1、脂质体转染法：

阳离子脂质体表面带正电荷，能与核酸的磷酸根通过静电作用，将DNA分子包裹入内，形成DNA脂复合物，也能被表面带负电的细胞膜吸附，再通过融合或细胞内吞进入细胞。脂质体转染适用于把DNA转染入悬浮或贴壁培养细胞中，是目前实验室最方便的转染方法之一，其转染率较高，优于磷酸钙法。由于脂质体对细胞有一定的毒性，所以转染时间一般不超过24小时。常用细胞类型:cos-7 、BHK、NIH3T3 、Hela等。

优点：操作简单、转染率高、可转染DNA、RNA蛋白质。

缺点：有些细胞系不容易转染，需要进行条件优化，

2.电穿孔转染法：

电流能够可逆地击穿细胞膜形成瞬时的水通路或膜上小孔促使DNA分子进入胞内，这种方法就是电穿孔。当遇到某些脂质体转染效率很低或几乎无法转入时建议用电穿孔法转染。一般情况下，高电场强度会杀死50%-70% 的细胞。现在针对细胞死亡开发出了一种电转保护剂，可以大大的降低细胞的死亡率，同时提高电穿孔转染效率。

优点：原理简单、不需要载体、不限制细胞类型和条件，

缺点：需要特殊的设备，对细胞伤害很大，细胞死亡率高。

3、病毒感染：

对于脂质转染于电穿孔转染都无法成功转染的细胞建议用病毒感染，此法可以快速100%感染，检测成功率高。

优点：高转染效率，适用于较难转染的细胞系，可用于体内转染。

缺点：技术难度高，构建重组蛋白是费时，存在生物安全问题，基因插入大小受限。

4、磷酸钙共沉淀法：

该方法可重复性差，而且磷酸钙溶液对温度，PH和缓冲盐浓度的变化十分敏感，对细胞尤其是原代细胞毒性较大，也不能采用RPMI培养基，因为其含有高浓度的磷酸盐。

优点：便宜且容易获得，转染效率高，适用于生产是和稳定的蛋白质。

缺点：可重复性较差，不适用于动物体内转染，有细胞毒性，尤其对原代细胞

组织培养试剂：

基础培养基—目前所使用的各种市售培养基(如，RPMI 1640和DMEM)。

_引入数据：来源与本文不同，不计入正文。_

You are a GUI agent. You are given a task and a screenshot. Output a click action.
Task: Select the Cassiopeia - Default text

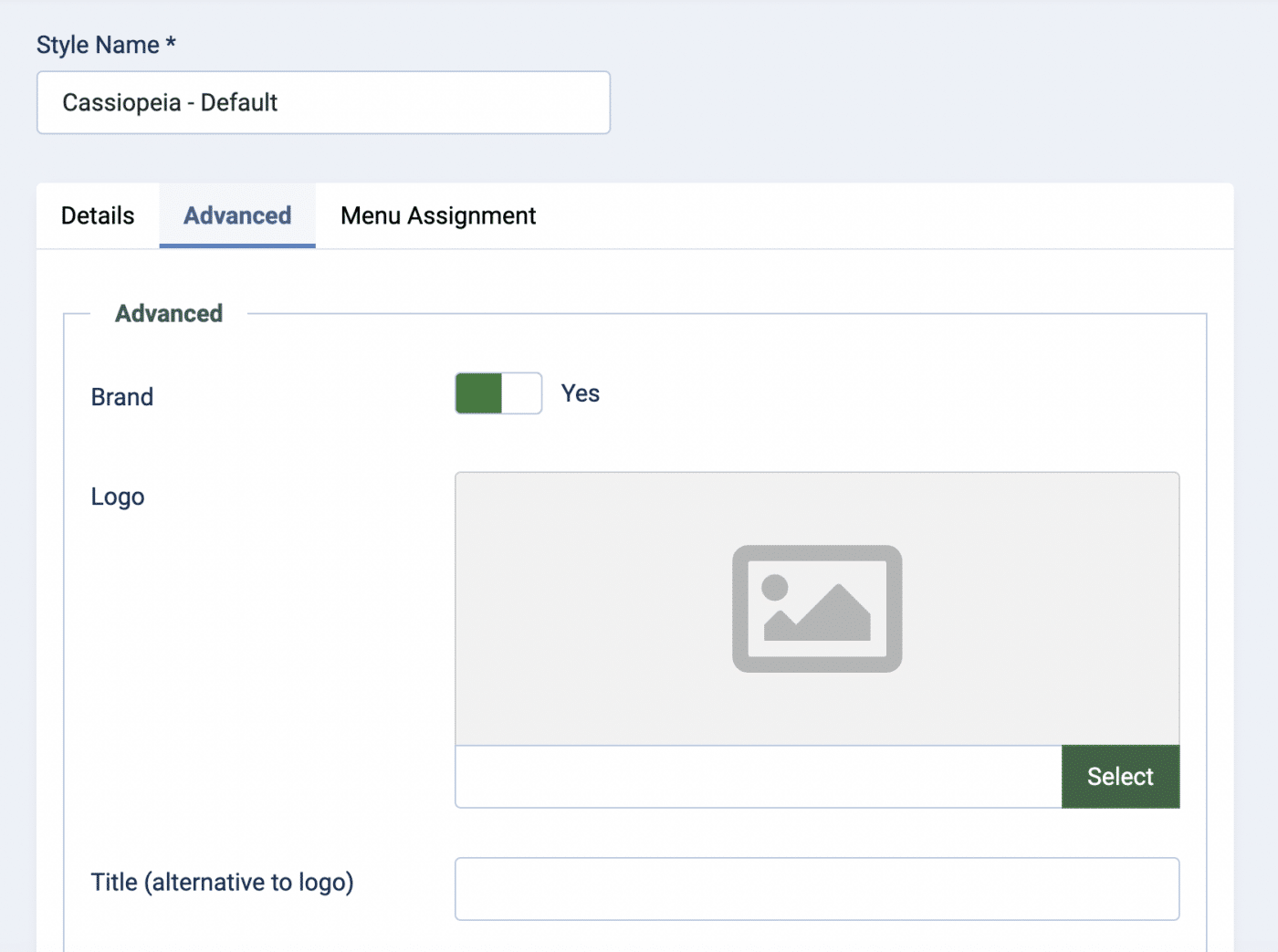[x=169, y=102]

培养基的成分包括营养物质(氨基酸，葡萄糖)，维生素，无机盐，和缓冲物质。有些成分非常不稳定，因此如果不在使用时新鲜加入就可能会产生问题。务必要使培养基避光保存。因为已知有一些组分和缓冲物质，如HEPES，当暴露于光照下就会分解产生细胞毒性物质。另外，血清，添加剂，来自于培养箱内的污染物、化学物质，或真菌/细胞的污染也都可能影响到细胞生理。

细胞生长状态：

密切观察细胞，确保它们状态良好，贴壁细胞相比较悬浮细胞—在转染效率方面贴壁细胞和悬浮细胞之间的差异显著，天生趋于悬浮的细胞非常难以转染，相反，天生为贴壁的细胞则可适应悬浮生长的条件，

载体DNA：

载体的完整性是载体是否具有功能取决于他结构的完整性，转染效率受到质粒制备物的超螺旋结构和舒展结构之间比列、涮螺旋终端、核酸酶的降解，以及来自于储存和处理过程中的物理压力的影响。